The S and the W speak for themselves so write down all the things that you think are your business’s strengths and weaknesses. Now look at the threats and opportunities. S and O are likely to derive from internal situations and W and T are more likely to come from external forces. If your SWOT analysis then tells you that your business venture or objective is not going to work, you need to find another idea and repeat the whole process. If you can’t minimise the threats and overturn the weaknesses, meaning that they outweigh the strengths and opportunities, then it is advisable not to go ahead.
Essentially, what you are doing is assessing a business situation and planning ahead. Marketers use it all the time, or other methods which are similar.
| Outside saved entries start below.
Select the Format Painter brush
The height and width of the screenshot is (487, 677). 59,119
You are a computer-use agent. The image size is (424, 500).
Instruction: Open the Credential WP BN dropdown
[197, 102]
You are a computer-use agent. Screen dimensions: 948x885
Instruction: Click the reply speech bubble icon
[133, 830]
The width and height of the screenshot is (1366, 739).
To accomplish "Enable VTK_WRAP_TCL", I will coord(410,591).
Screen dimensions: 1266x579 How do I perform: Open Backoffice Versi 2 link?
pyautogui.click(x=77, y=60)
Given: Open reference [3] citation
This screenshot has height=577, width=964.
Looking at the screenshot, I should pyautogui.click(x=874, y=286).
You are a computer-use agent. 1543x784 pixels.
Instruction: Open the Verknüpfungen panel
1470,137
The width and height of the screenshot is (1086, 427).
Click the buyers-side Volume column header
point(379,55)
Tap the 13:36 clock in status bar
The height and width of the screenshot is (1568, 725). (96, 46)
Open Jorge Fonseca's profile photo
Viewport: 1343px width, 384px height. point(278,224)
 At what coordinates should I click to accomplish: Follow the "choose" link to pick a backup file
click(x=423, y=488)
You can use the analysis as a foundation on which to build further and it can be used to assess competitive advantages and so on. It should form the first part of the planning process for any start-up or small business.
So what are you waiting for? You want to set up your own business and you can do it just like anyone else. Don’t forget that it is worth concentrating on weaknesses and threats because they can be overturned and converted into great selling points. Don’t overlook them or you may miss out on an opportunity in reverse.
Your competition is every other business that might share the same customers as you. Huh? If you are a plumber, then what kind of competition is the local bank? How can you say that the local bus system is competition to a computer repair shop?
When you talk to most business people, they will answer this question with the names of other companies they consider their major competitors.
The CEO of a small bank may say their competition is another small bank just down the street, the check-cashing shop on the corner, or the major national bank that is getting ready to open a new branch down town.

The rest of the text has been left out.